(Description of the task)
Repeat the data that follows exactly, starting at the line with "The height and width of the screenshot is (481, 1000)." and ending at the line with "Task: Click the 289.54 resistance price label", and leave out every picture.

(Given data)
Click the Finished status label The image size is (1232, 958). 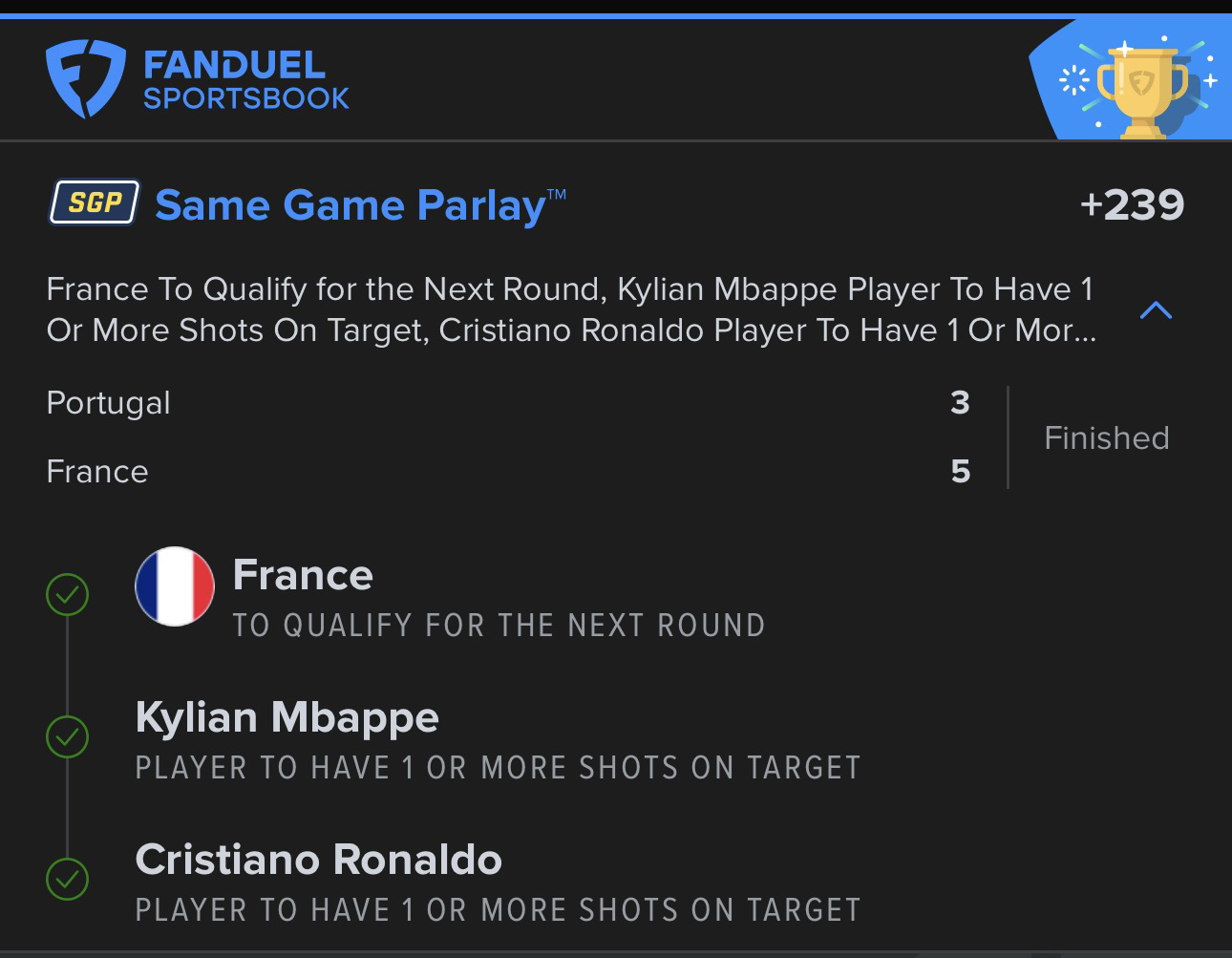tap(1106, 437)
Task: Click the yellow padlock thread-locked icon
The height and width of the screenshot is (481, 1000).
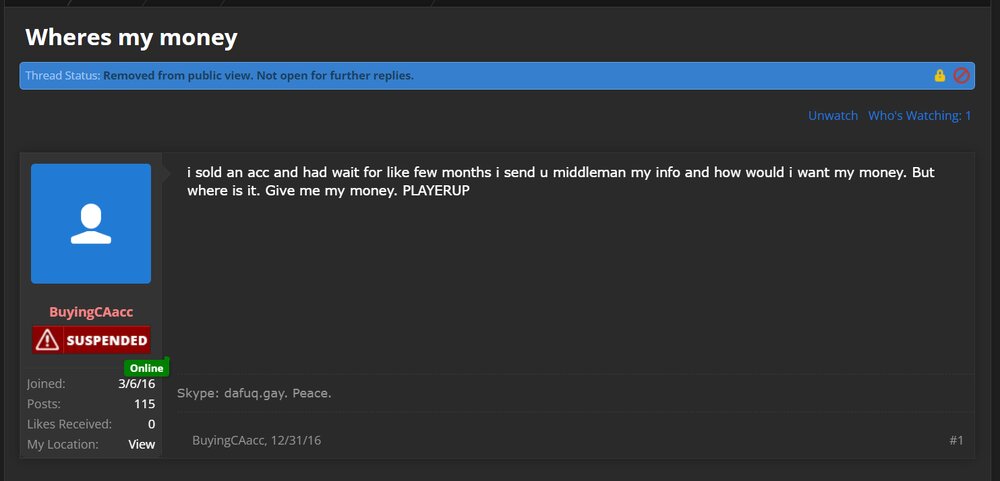Action: tap(939, 76)
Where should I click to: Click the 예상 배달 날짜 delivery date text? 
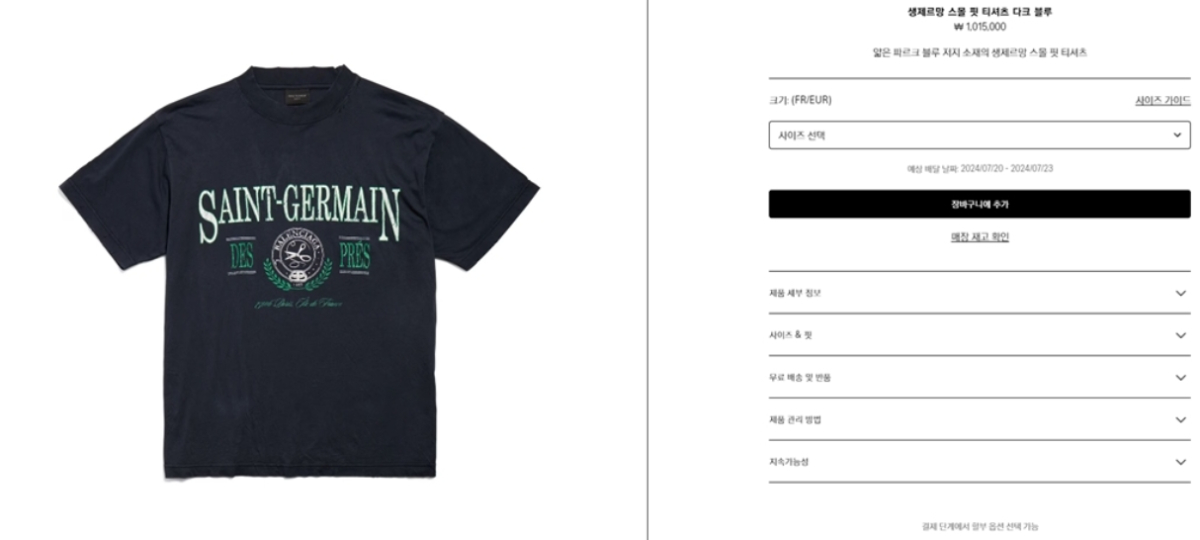[x=979, y=168]
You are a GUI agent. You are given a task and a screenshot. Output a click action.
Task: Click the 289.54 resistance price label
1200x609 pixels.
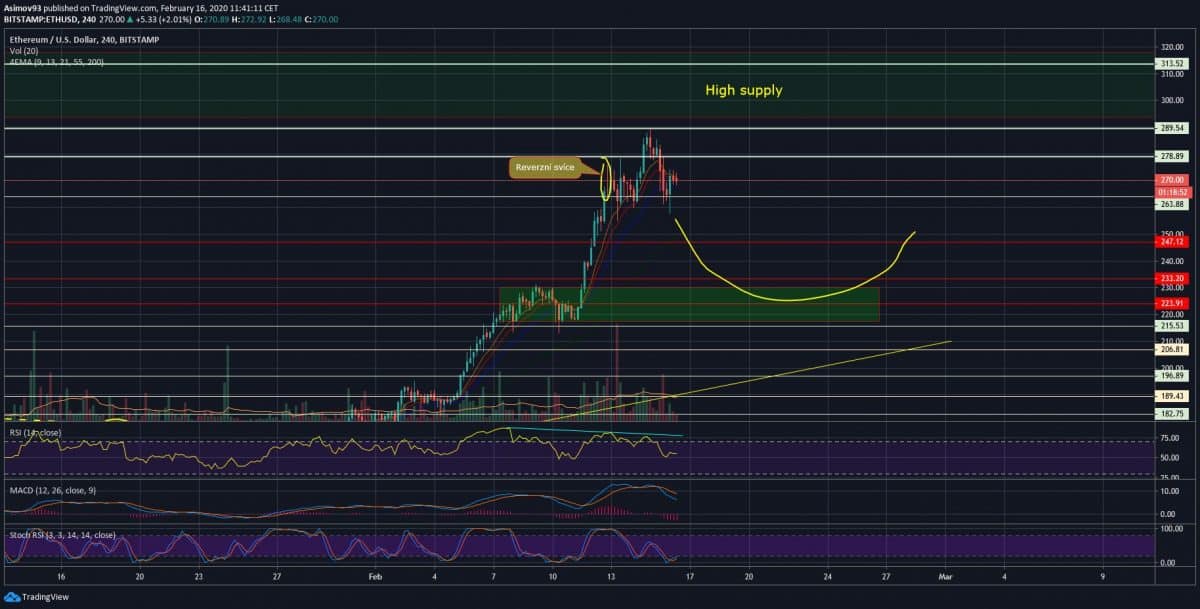coord(1171,128)
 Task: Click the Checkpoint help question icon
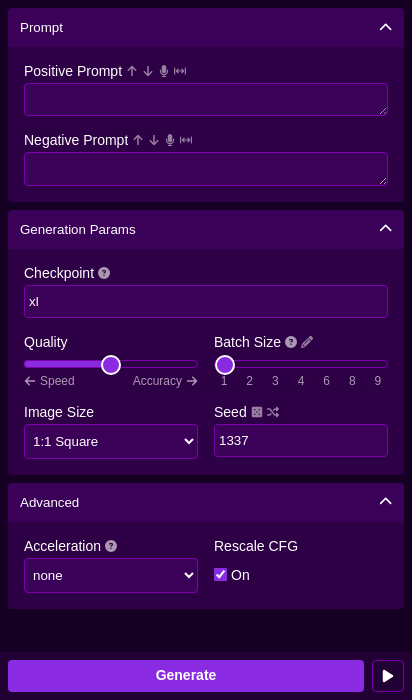(104, 273)
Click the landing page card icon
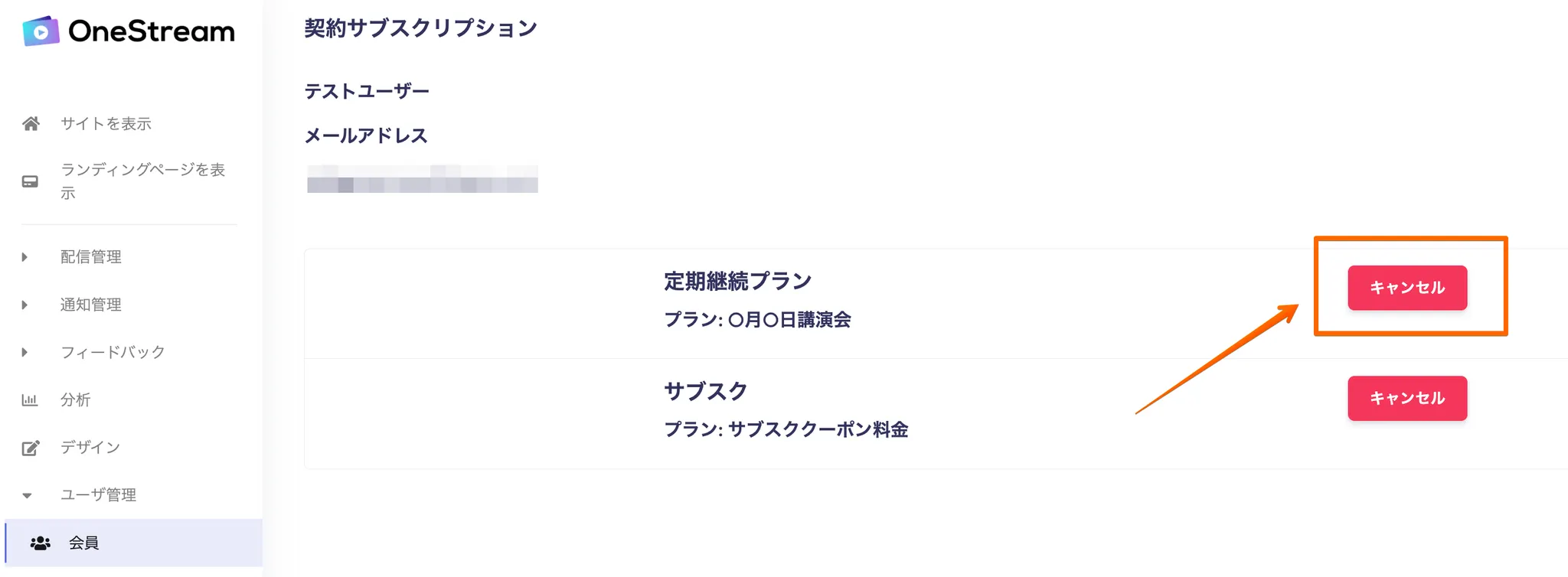Image resolution: width=1568 pixels, height=577 pixels. click(x=30, y=182)
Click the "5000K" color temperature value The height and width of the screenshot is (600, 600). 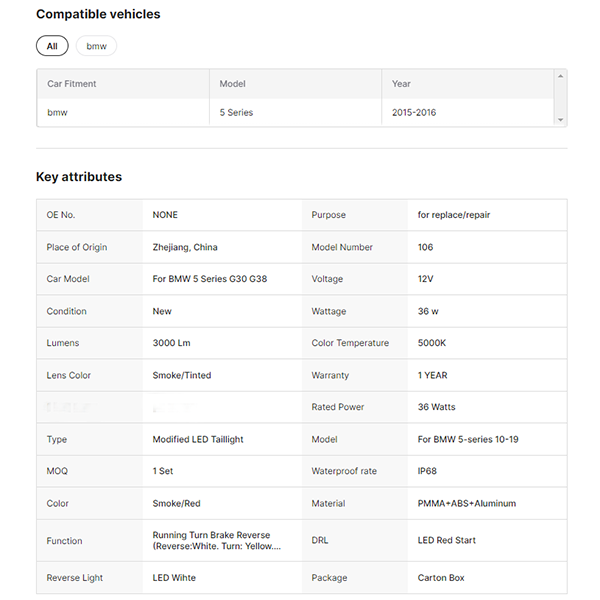click(433, 343)
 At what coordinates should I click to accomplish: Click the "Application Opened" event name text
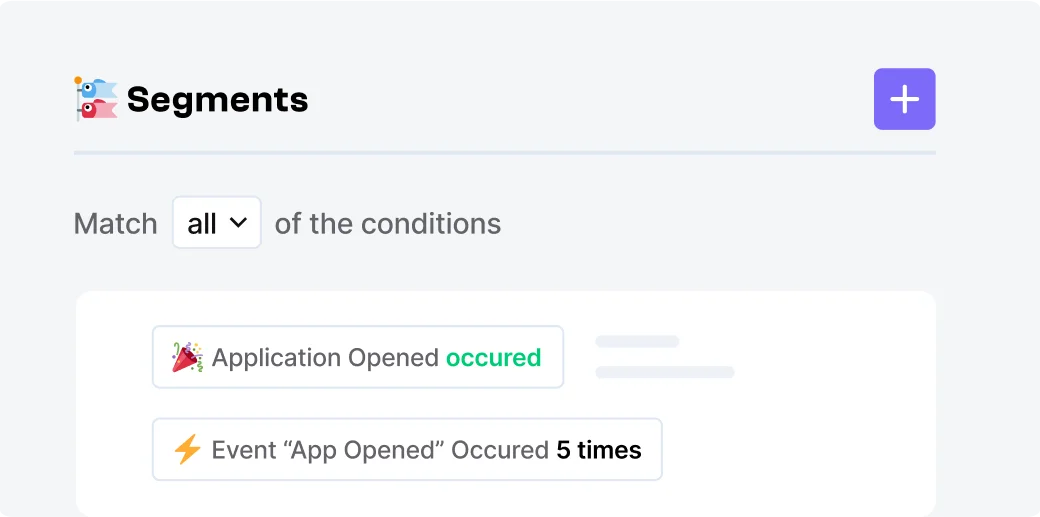pyautogui.click(x=325, y=357)
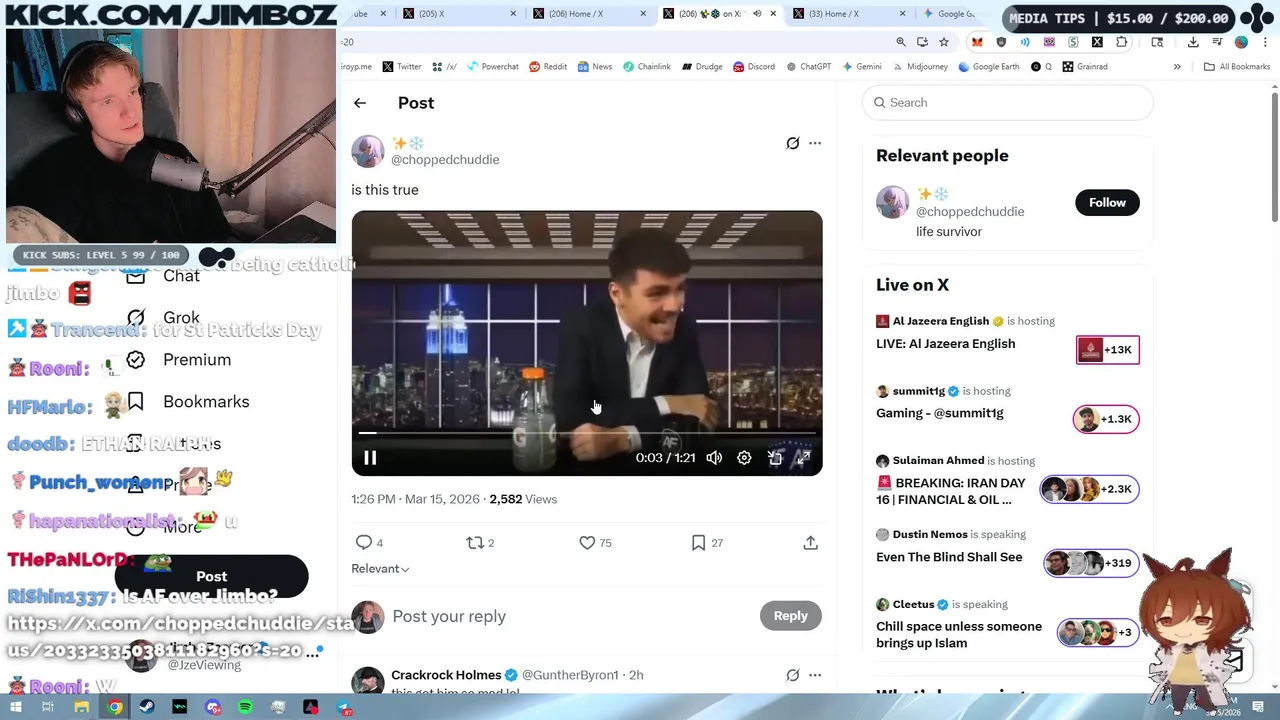Open the reply comment icon
The height and width of the screenshot is (720, 1280).
pos(364,542)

(Answer box)
The height and width of the screenshot is (481, 1000).
Action: tap(939, 76)
Where should I click to: Click the 예상 배달 날짜 delivery date text? 
[x=979, y=168]
You are a GUI agent. You are given a task and a screenshot. Output a click action.
Task: Click the 289.54 resistance price label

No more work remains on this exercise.